Een inhoudingsplichtige organiseert in januari het reguliere personeelsuitje voor zijn werknemers. De totale kosten per werknemer bedragen € 400. Hiervan wordt € 400 -/- € 340 = € 60 als loon in aanmerking genomen. De terzake verschuldigde loonheffing wordt in de maandaangifte over januari verwerkt en afgedragen. In mei van hetzelfde jaar besluit de inhoudingsplichtige voor zijn 100-jarig bestaan in november een feestelijke receptie buiten werktijd te geven ten behoeve van het voor haar werkzame personeel. De totale kosten per werknemer bedragen € 50.

 

Kan de inhoudingsplichtige de teveel ingehouden en afgedragen loonheffing terugvragen? Zo ja, op welk moment?

Antwoord 9

Ja, nu achteraf blijkt dat voor het betreffende jaar gebruik kan worden gemaakt van de verhoogde vrijstelling van € 454 per jaar per werknemer, heeft de inhoudingsplichtige over januari te veel loonheffing afgedragen. De inhoudingsplichtige mag dit binnen het kalenderjaar zelf herstellen. Hierbij gelden de volgende voorwaarden:

-     De loonadministratie biedt voldoende waarborgen voor controle.

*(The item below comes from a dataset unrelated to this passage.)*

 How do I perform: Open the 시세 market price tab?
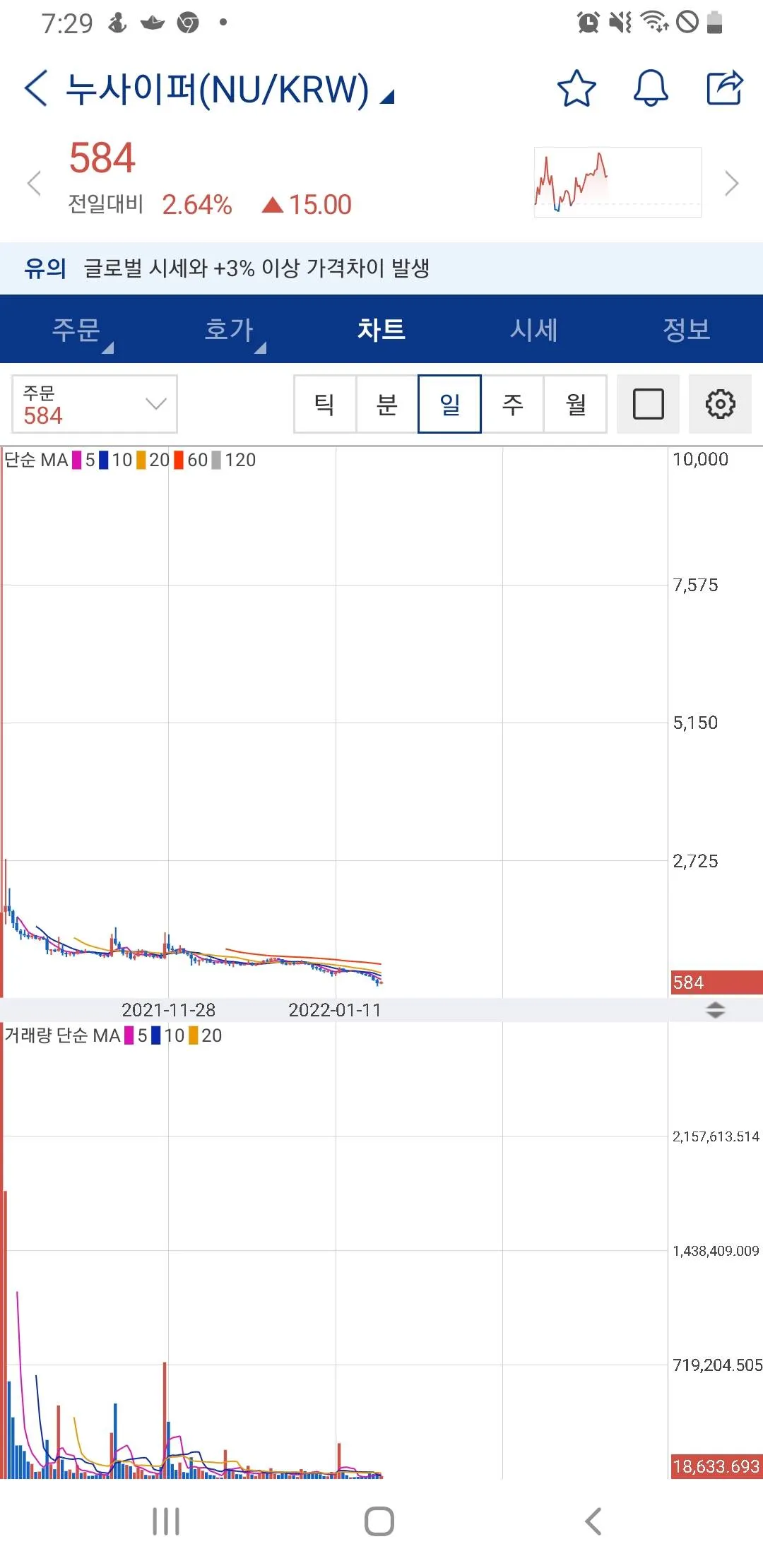534,329
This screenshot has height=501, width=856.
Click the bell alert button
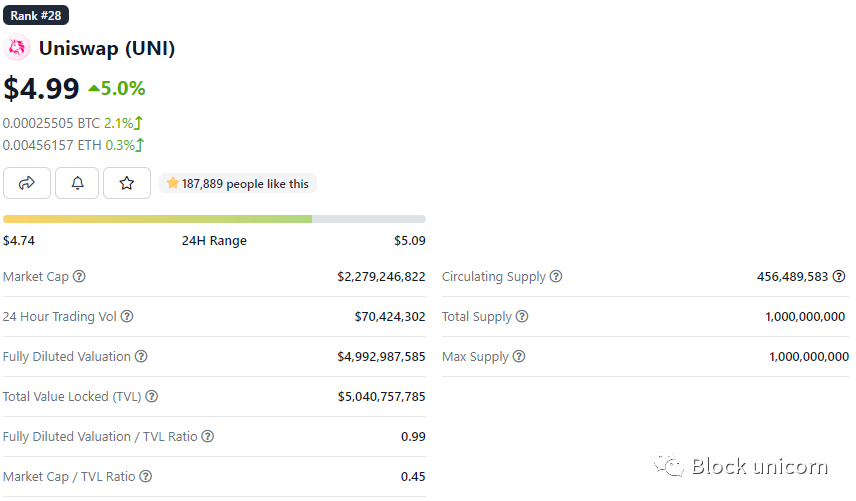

-     Op de loonstaat of in de loonadministratie moet zowel bij de post waarbij te veel is ingehouden of berekend, als bij de post waarbij de verrekening plaatsvindt, een aantekening worden gemaakt met onderlinge verwijzing.

 

Voorzover het hierbij niet om eindheffing gaat maar om teveel ingehouden loonbelasting/premie volksverzekeringen, geldt hierbij bovendien als voorwaarde dat de werknemer instemt met de verrekening.